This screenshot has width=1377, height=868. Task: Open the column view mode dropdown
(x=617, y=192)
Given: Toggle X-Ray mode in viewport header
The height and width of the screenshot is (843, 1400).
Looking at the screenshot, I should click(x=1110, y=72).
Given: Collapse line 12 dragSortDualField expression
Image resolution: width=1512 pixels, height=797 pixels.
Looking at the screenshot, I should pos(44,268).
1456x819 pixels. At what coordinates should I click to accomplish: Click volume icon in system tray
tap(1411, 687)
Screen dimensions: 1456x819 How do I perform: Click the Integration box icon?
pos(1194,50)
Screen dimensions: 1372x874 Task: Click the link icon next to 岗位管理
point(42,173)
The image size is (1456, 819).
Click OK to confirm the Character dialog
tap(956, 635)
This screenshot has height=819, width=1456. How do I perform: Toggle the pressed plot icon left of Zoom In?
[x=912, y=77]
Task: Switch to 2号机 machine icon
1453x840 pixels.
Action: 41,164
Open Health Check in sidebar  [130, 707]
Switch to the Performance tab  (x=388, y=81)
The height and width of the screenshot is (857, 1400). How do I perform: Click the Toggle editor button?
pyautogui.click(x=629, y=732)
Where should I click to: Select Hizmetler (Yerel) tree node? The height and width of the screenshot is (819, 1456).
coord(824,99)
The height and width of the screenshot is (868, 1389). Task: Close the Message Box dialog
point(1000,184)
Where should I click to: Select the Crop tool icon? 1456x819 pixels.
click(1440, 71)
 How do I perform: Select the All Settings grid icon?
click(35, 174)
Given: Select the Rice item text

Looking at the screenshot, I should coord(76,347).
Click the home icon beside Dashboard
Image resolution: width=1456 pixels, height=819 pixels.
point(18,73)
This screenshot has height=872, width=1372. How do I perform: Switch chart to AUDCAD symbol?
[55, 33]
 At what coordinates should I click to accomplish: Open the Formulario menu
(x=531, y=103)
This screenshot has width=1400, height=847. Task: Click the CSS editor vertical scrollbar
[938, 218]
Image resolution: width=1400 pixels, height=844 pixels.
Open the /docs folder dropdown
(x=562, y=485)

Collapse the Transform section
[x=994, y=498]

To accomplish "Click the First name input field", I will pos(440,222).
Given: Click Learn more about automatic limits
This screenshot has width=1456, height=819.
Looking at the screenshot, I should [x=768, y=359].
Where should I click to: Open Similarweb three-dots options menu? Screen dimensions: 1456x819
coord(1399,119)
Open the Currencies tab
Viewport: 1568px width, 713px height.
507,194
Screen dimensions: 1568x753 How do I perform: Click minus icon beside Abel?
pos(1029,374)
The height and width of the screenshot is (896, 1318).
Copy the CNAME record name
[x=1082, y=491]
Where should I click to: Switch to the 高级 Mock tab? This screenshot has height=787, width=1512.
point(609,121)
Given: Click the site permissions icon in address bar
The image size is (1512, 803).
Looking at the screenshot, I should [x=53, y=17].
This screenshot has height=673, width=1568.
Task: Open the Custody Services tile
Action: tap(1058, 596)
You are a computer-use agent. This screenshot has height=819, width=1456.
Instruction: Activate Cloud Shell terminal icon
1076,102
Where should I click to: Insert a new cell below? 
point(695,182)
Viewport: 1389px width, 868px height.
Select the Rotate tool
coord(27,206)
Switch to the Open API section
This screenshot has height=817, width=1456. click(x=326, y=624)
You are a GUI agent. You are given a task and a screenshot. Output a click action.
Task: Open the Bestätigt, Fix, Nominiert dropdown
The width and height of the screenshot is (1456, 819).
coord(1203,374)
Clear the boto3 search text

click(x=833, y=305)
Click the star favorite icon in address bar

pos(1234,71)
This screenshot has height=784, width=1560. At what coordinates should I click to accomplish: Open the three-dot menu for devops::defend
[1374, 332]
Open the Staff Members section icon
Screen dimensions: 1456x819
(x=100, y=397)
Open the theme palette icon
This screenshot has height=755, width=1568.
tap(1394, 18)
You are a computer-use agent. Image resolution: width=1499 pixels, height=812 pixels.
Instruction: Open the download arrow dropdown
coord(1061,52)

EXERCISE OBJECTIVE ▸ From the material given, work out how many lines hold the string "computer"; state that number and nothing further.

WRITTEN SOLUTION ▸ 2